Myoclonic status epilepticus after severe hyperthermia in a patient with coronavirus disease 2019

Affiliations
  • 1Yale School of Medicine, New Haven, CT, USA
  • 2Section of Neurology, Yale School of Medicine, New Haven, CT, USA

Abstract

Myoclonic status epilepticus (MSE) is a sign of severe neurologic injury in cardiac arrest patients. To our knowledge, MSE has not been described as a result of prolonged hyperpyrexia. A 56-yearold man with coronavirus disease 2019 presented with acute respiratory distress syndrome, septic/hypovolemic shock, and presumed community-acquired pneumonia. Five days after presentation, he developed a sustained fever of 42.1°C that did not respond to acetaminophen or ice water gastric lavage. After several hours, he was placed on surface cooling. Three hours after fever resolution, new multifocal myoclonus was noted in the patient’s arms and trunk. Electroencephalography showed midline spikes consistent with MSE, which resolved with 40 mg/kg of levetiracetam.

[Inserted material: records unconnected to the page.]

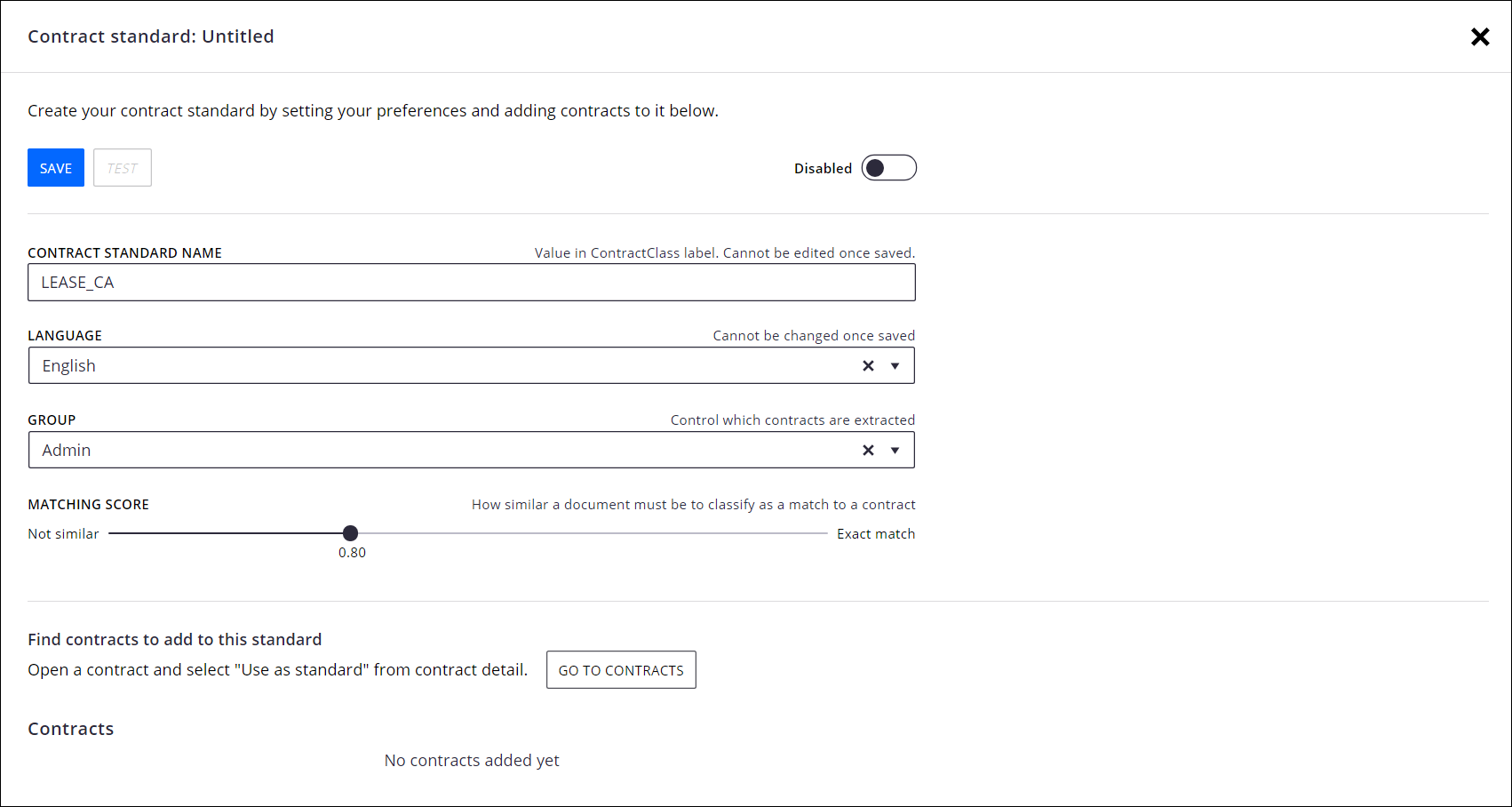Click the Disabled label next to the switch
Viewport: 1512px width, 807px height.
823,167
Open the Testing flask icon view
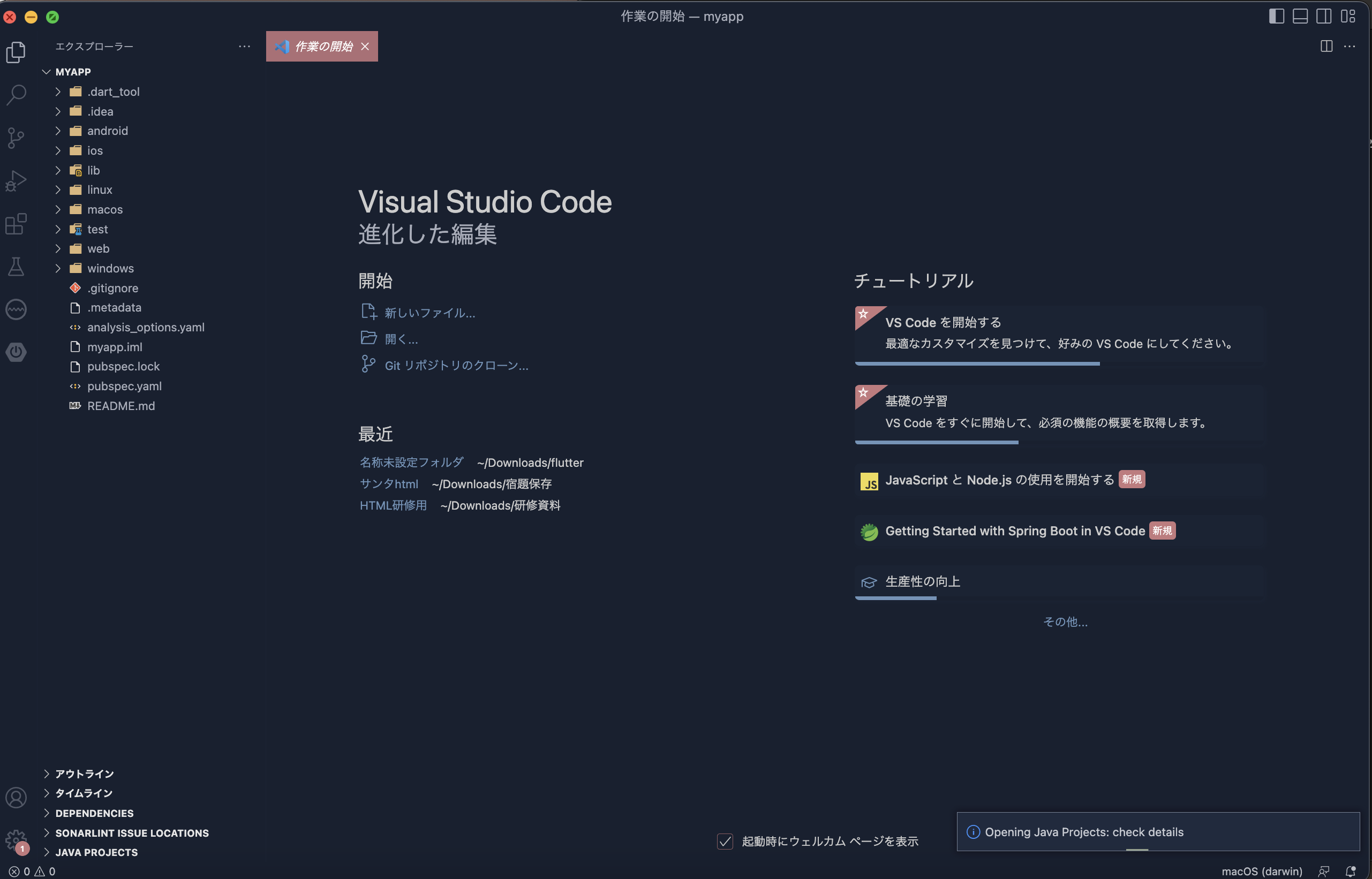The height and width of the screenshot is (879, 1372). tap(16, 267)
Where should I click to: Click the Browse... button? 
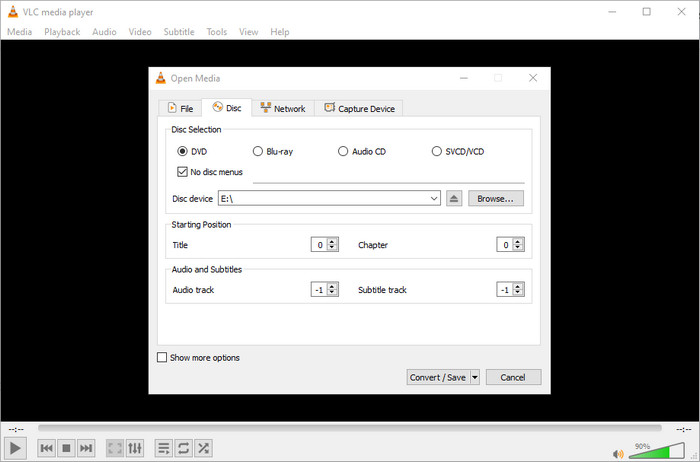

This case demonstrates that severe hyperthermia can cause cortical injury significant enough to trigger MSE and should be treated emergently using the most aggressive measures available. Providers should have a low threshold for electroencephalography in intubated patients with a recent history of hyperpyrexia.

Keyword

brain injury; coronavirus disease 2019; fever; hyperthermia; myoclonus; status epilepticus

Figure

  • Figure 1. Electroencephalogram taken after fever resolution shows midline spikes.

  • Figure 2. (A, B) Brain magnetic resonance imaging taken 12 days after fever resolution did not demonstrate cortical or metabolic injury.